Лейтенант пристально смотрит куда-то вдаль. Там Кронштадт. Ветер шевелит белокурые волосы, выбивающиеся из-под щегольской фуражки на широкий лоб. Большие серые глаза то вспыхивают от какой-то мелькнувшей мысли, то обращаются в щелочки, и тогда на юношески розовых щеках играют желваки. В этом человеке угадывается огромная энергия. Он чем-то напоминал и Рождественского, бравшего Андрея на миноносец, и Ашенбреннера, пехотного офицера, с которым встречался еще весной в Одессе. Ах да, Михаил Ашенбреннер, ведь он тогда собирался уходить из армии, двинуться в народ. Андрей отсоветовал, они даже поспорили.
— В вашем чине в полку вы принесете больше пользы делу…
Понял ли он, о чем думал Желябов? Наверное, понял. Революционерам необходимо опереться на армию! Собственно, сегодняшняя «бездумная» поездка за город тоже имеет определенную цель.
— Идемте, Суханов, здесь слишком ветрено. — Желябов двинулся в глубь леса.

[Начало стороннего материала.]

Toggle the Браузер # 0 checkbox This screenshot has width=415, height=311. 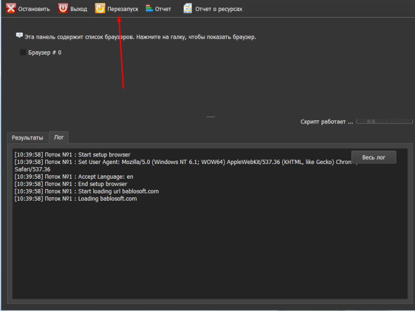point(22,52)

Суханов пошел за ним. Он недавно сумел перевестись с Дальнего Востока в Петербург, где жила его сестра. Служба на Востоке принесла много неприятностей. В Сибирской флотилии Суханов служил ревизором на паровой шхуне. Он и раньше слышал о казнокрадстве в армии и на флоте, но столкнулся с ним воочию только здесь. Командиры судов крали сами при помощи русских консулов в Китае и совместно с поставщиками угля и продовольствия. Действительные и справочные цены на уголь разнились, эту разницу командиры судов клали в карман, консулы заверяли «подлинность» счетов.
Суханов ринулся в бой против казнокрадов. Их судили, осудили — и «высочайше простили». Суханова же стали бойкотировать на кораблях, списали в береговую службу и отделались от него, сплавив в Петербург. Желябов свернул на едва заметную дорожку, прошел несколько шагов и оглянулся.
— Николай Евгеньевич, я очень благодарен вам за чудесную прогулку. Признаться, не часто удается выбраться к морю. Лес я не люблю, вырос в степях. Но в лесу лучше разговаривать о делах. Надеюсь, вы пригласили меня не только для того, чтобы любоваться природой.
— Да, да, я давно собираюсь сказать вам, что группа морских офицеров сочувственно относится к той борьбе, которую вы начали. И я уверен, что многие готовы принять в ней деятельное участие, но не знают, как и где применить свои силы. Помогите им.